The Mercedes-Benz B-Class is an acquired taste here: You’ve got to like electric drive and don’t need to drive more than 75 miles a day, unless your workplace has 240-volt charging stations, meaning you work at places like Google not WalMart. Interestingly, the list price is actually lower than a Toyota RAV4 EV before Toyota rebates. With Mercedes, you get the quality, luxury, quietness, and envy-inducing three-pointed star. There are things that Mercedes does almost better than anyone else, such as its Comand telematics system.

Mercedes-Benz has run more marketing simulations than we have. Their gurus see the prime competitor as the BMW i3. From our perspective, the Benz is a better people and cargo hauler (obviously), but the i3 is better as an emissary of alternative propulsion because it looks so different, just as the Toyota Prius hybrid, Nissan Leaf EV, and Tesla EV don’t look like combustion-engine cars you know. The i3 is also better for American roads because it offers a range extender, meaning a small gasoline engine that lets it run on and on. That makes it sort of like a plug-in hybrid, although it’s not described that way. BMW expects more than half of all purchases will be the range-extender version. The plug-in powerplant is something Mercedes should consider. If you buy an EV in the US, it’s either your second or third car because you need a long-range real car, too, or you’re willing to park the B-Class EV and rent a combustion engine car for the weekend trips.

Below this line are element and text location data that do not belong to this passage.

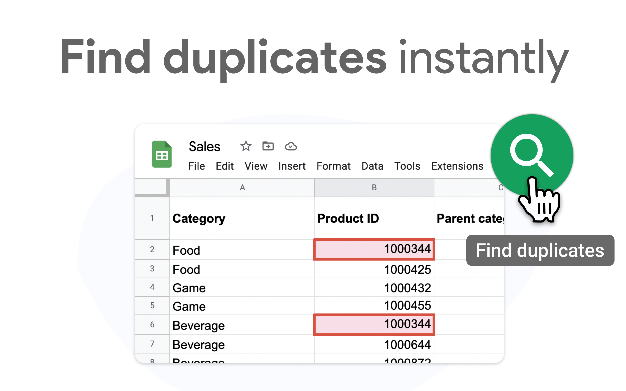The image size is (626, 391).
Task: Click the move-to-folder icon
Action: (x=268, y=146)
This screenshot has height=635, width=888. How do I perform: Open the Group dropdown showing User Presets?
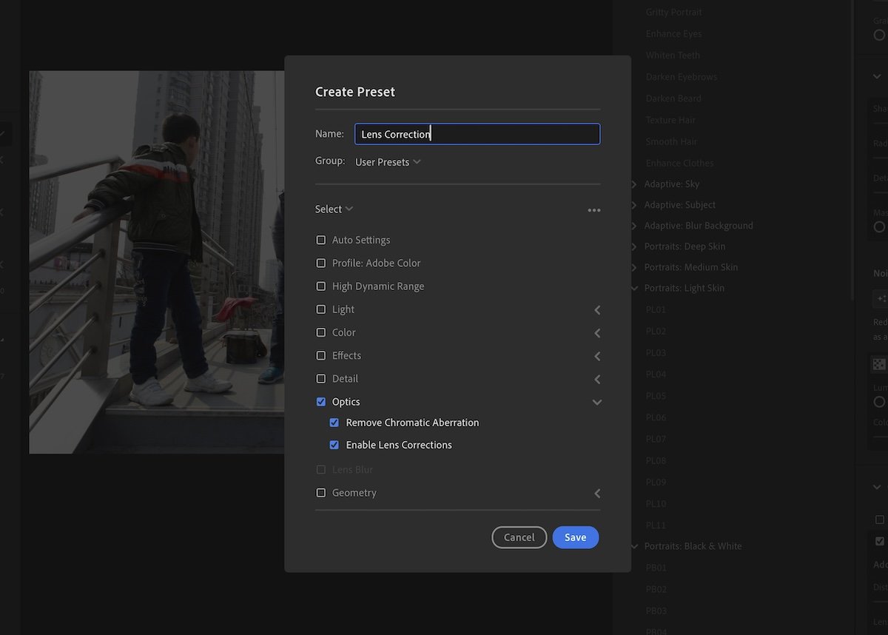(x=388, y=161)
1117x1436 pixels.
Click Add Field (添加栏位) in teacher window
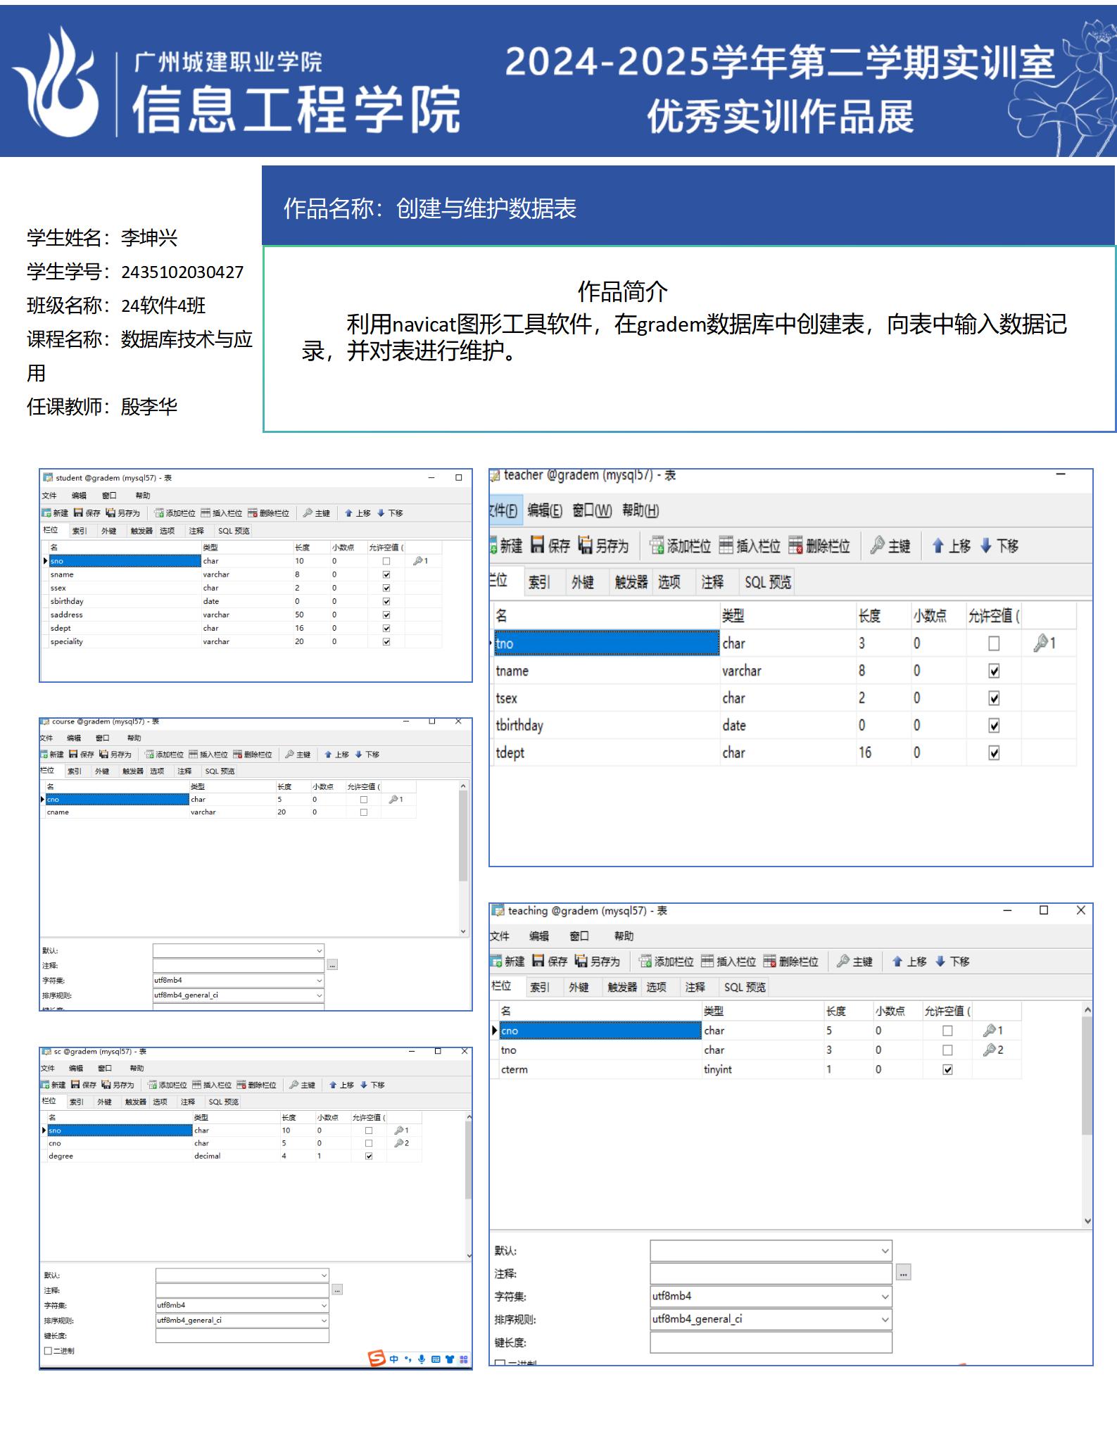[680, 546]
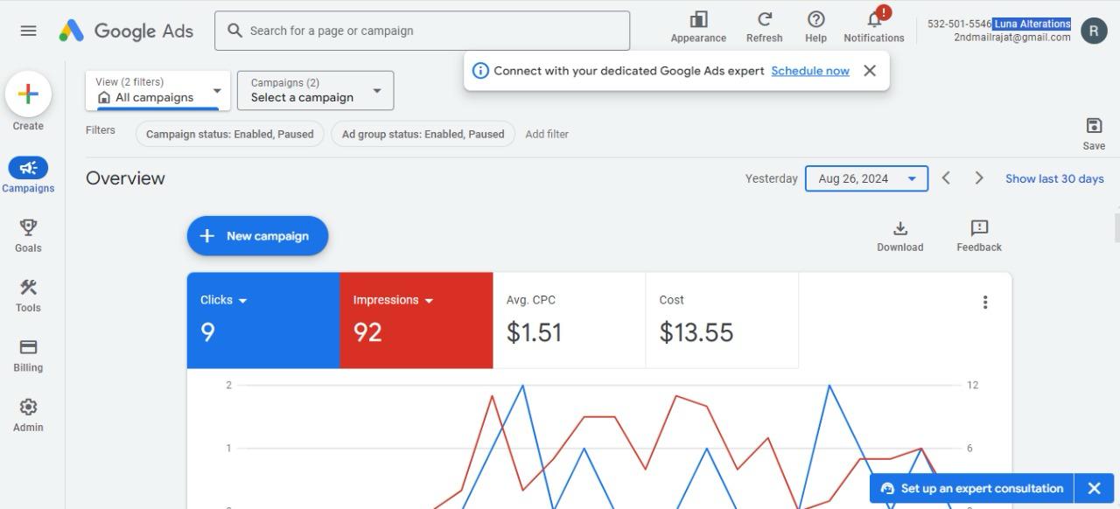Open the Help menu
1120x509 pixels.
(x=816, y=21)
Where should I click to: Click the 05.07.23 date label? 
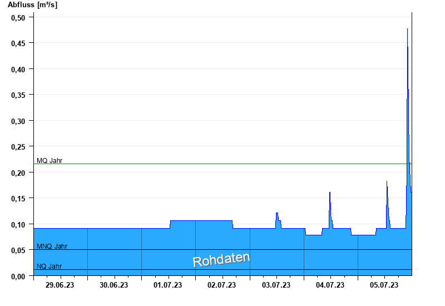click(384, 285)
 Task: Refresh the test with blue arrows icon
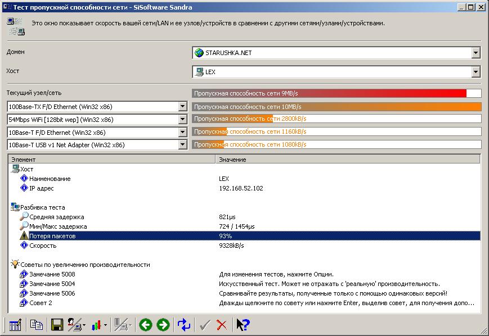click(184, 325)
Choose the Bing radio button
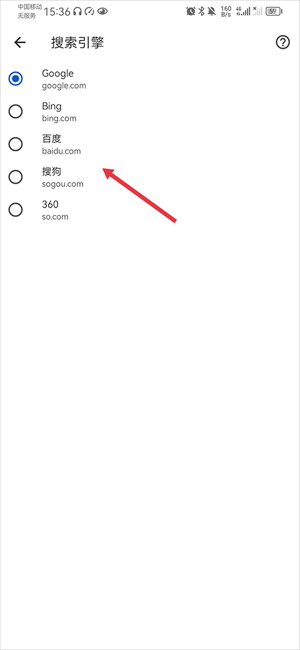This screenshot has height=650, width=300. point(16,111)
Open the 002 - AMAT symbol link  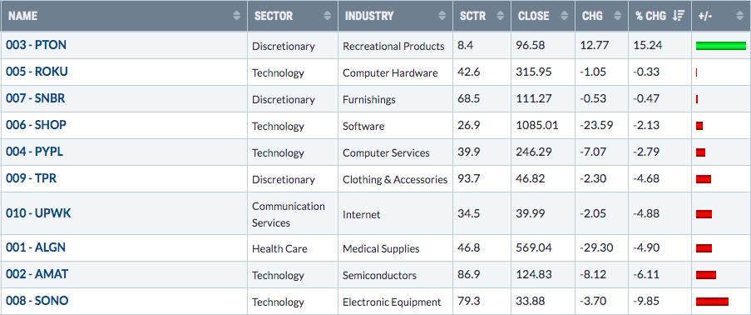click(37, 275)
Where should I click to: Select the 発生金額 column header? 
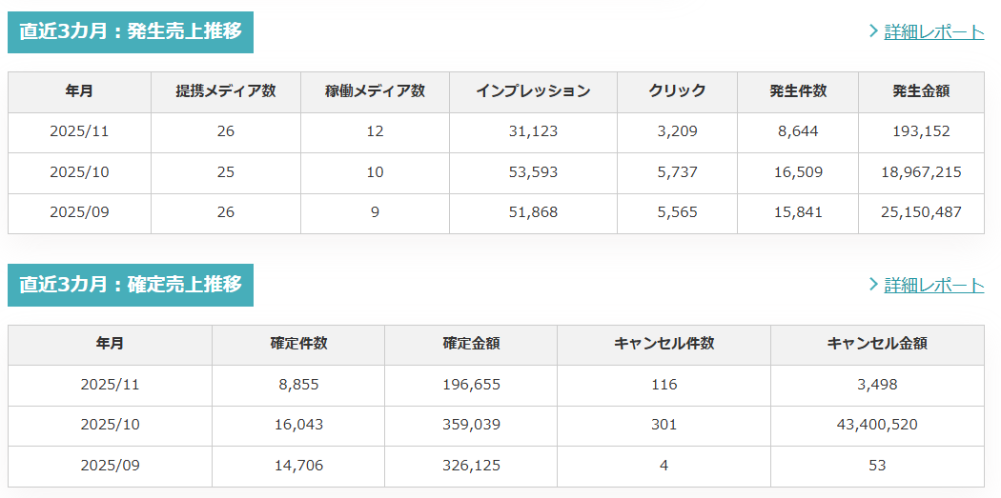pyautogui.click(x=921, y=91)
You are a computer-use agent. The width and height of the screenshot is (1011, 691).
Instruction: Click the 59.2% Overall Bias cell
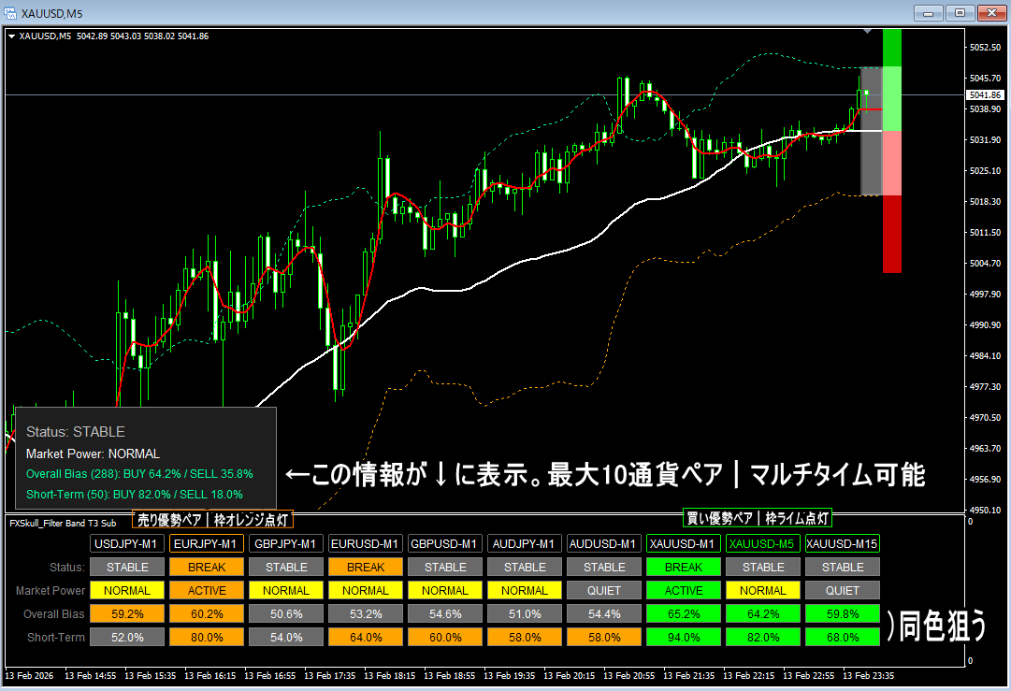click(127, 614)
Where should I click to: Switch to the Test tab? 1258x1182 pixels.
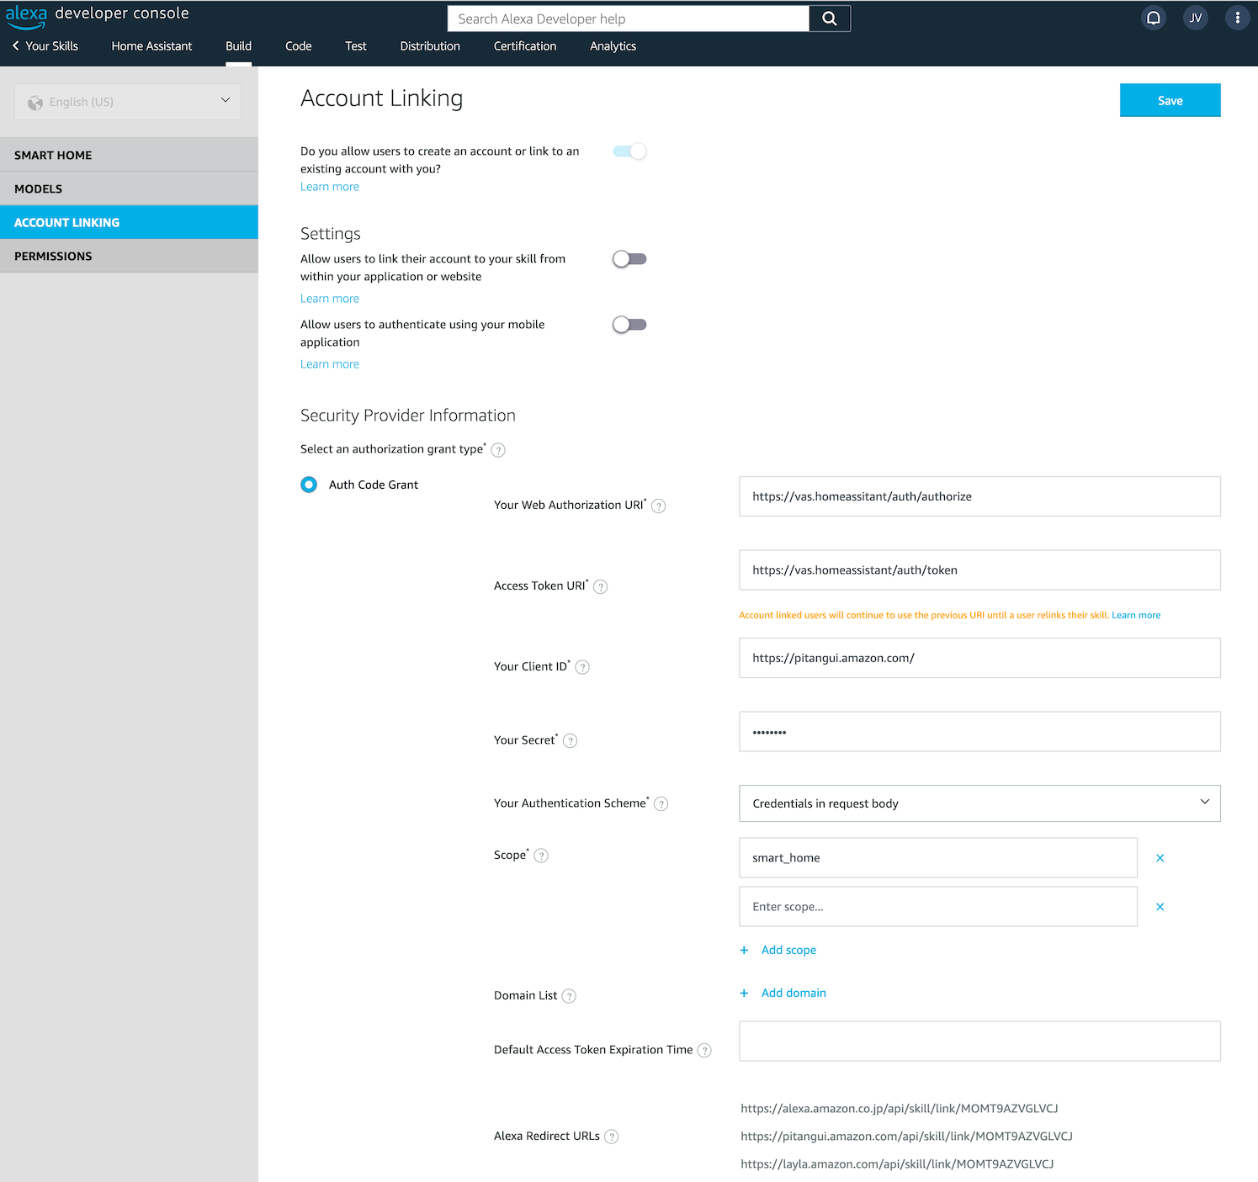(x=355, y=46)
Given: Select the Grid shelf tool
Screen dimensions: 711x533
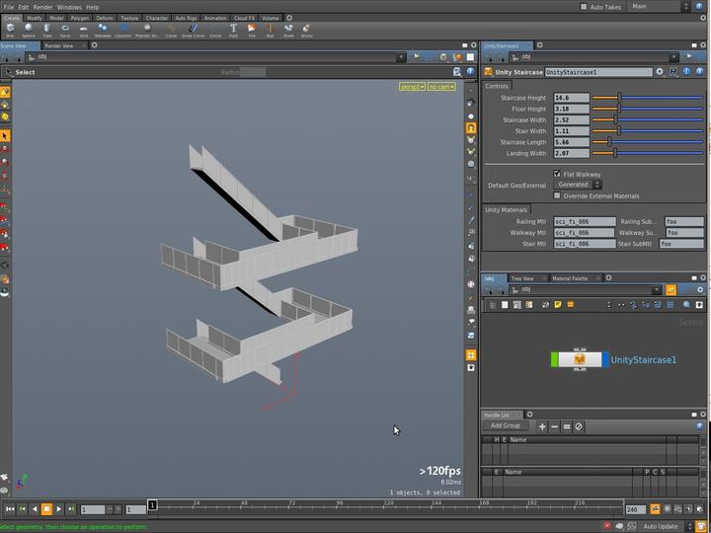Looking at the screenshot, I should [84, 30].
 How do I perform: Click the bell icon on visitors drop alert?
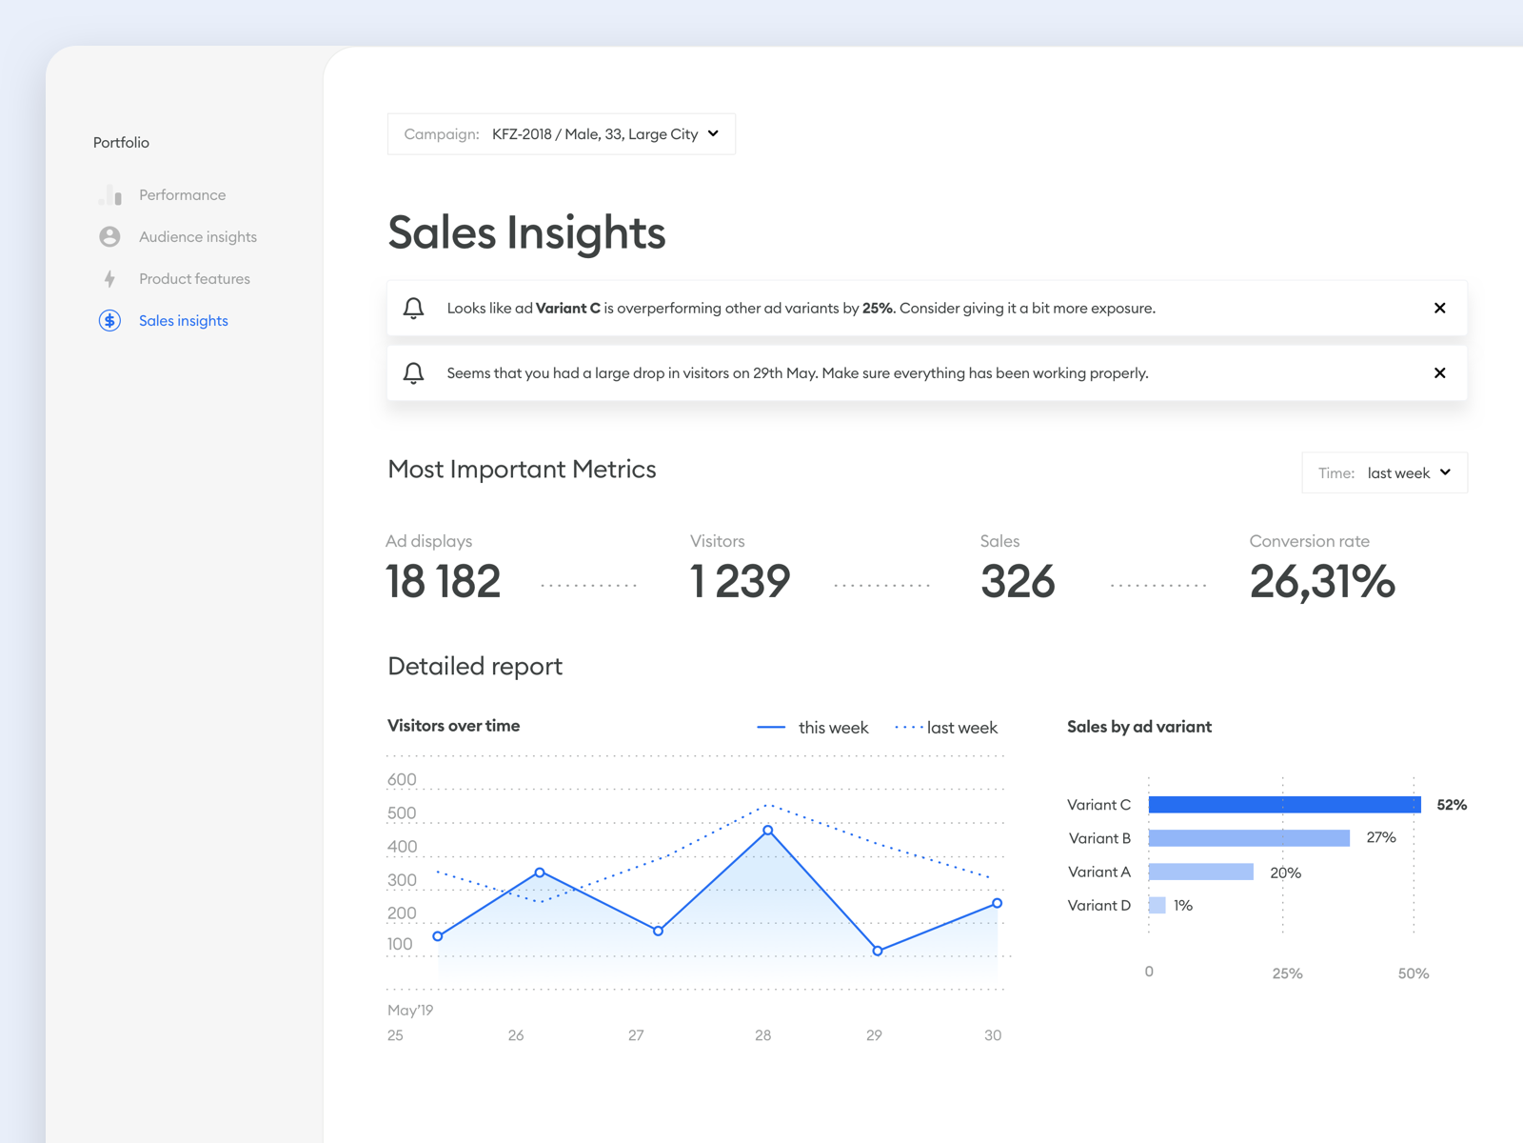coord(414,372)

Mercedes should consider bringing a gasoline or, better, diesel B-Class to the US. With a full tank of diesel, in Europe the range indicator in my car read 1,000 kilometers. That’s 625 miles. One of the small luxuries of owning a diesel is that most all weekend trips can be done without ever refueling. One of the biggest market segments is the downsizing baby boomer who wants the tech of his previous high-end car and the other is the well-off millennial for whom the cost of a $50,000 EV isn’t a lot different from a $35,000 EV. This is one vehicle that really should be sold in the US in greater-than-EV quantities.